In other words, the fact that the arbitrators have applied transnational rules instead of a domestic law which would have been otherwise applicable is not a reason for refusing to recognize the award, unless it is shown that this amounts to a violation of the public order of the country where enforcement is requested or in case of a violation of other conditions of Article V of the New York Convention.
Now, it is true that with respect to the first cases in which the lex mercatoria was applied by arbitrators, the objection was raised that this would have implied that the arbitrators decided the dispute ex aequo et bono (instead of applying rules of law) without having been authorized by the parties to do so. However, this objection was rejected by the courts, because it was considered that, by applying general principles of the lex mercatoria, the arbitrators in fact applied rules of law28.
Thereafter, in most cases where the question of the lawfulness of arbitral awards which applied the lex mercatoria instead of a domestic legal system has been brought before national courts, the courts have upheld the arbitral award29. [Page22:]
We can therefore conclude that the choice of the lex mercatoria or general principles of law as the applicable law by the contracting or disputing parties will normally be effective: the arbitral tribunal will respect this choice and the award delivered in accordance with such transnational rules shall be recognized and enforced by the national courts30.
25 Another advantage of the reference to general principles and usages as provided in the ICC standard clause (Clause 2) is that the arbitrators will be led to give greater consideration to contractual practice developed within certain types of contracts, for instance when it comes to interpret clauses which have a precise meaning in that type of contract.
26 The ICC Model Force Majeure Clause is available for free download on the ICC Business Bookstore at: http://store.iccwbo.org/t/ICC%20Force%20Majeure%20Hardship%20Clause, and the ICC Model Confidentiality Agreement and Clause are available for sale through the ICC Business Bookstore at: http://www.iccbooks.com/Product/ProductInfo.aspx?id=442
27 http://www.uncitral.org/uncitral/en/uncitral_texts/arbitration/NYConvention.html
28 See: Cassation (France), 9 December 1981, Fougerolle, in Rev. arb. 1982. p. 183; Cassation (France), 9 October 1984, Norsolor, in Rev. arb. 1985. p. 431; Cassation (France), 22 October 1991, Valenciana, in Rev. arb. 1992. p. 457; Oberster Gerichtshof (Austria) 18 November 1982, Norsolor c.

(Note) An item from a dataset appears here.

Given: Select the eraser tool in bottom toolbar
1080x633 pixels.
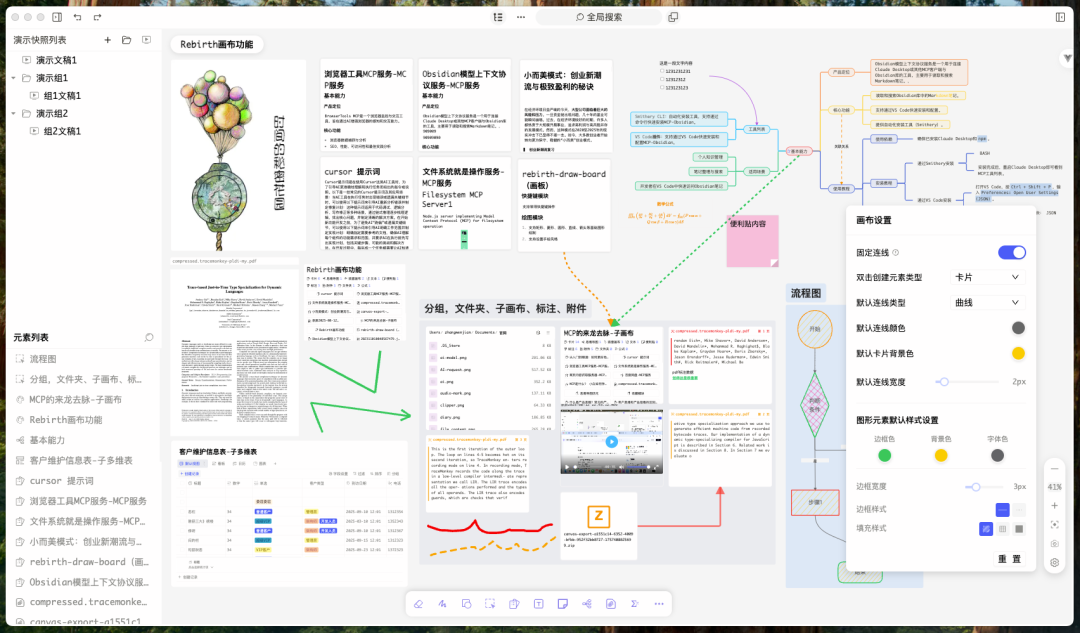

Pabalk, in Rev. arb. 1983. p. 513.
29 See, for instance, Tribunal de Grande Instance of Paris, 4 March 1981, Norsolor v. Pabalk Tikaret, in Rev. arb., 1983, p. 469; Cass. (France), 9 December 1981, S.N.C.T. Fougerolle v. Banque du Proche Orient S.A.I., in Rev. arb.,
30 Of course, this does not exclude that a court wishing to find a pretext for not enforcing a foreign award might use the choice of the lex mercatoria (as well as any other argument implying a review on the merits) as a reason for refusing enforcement, but this is another, and more general, problem.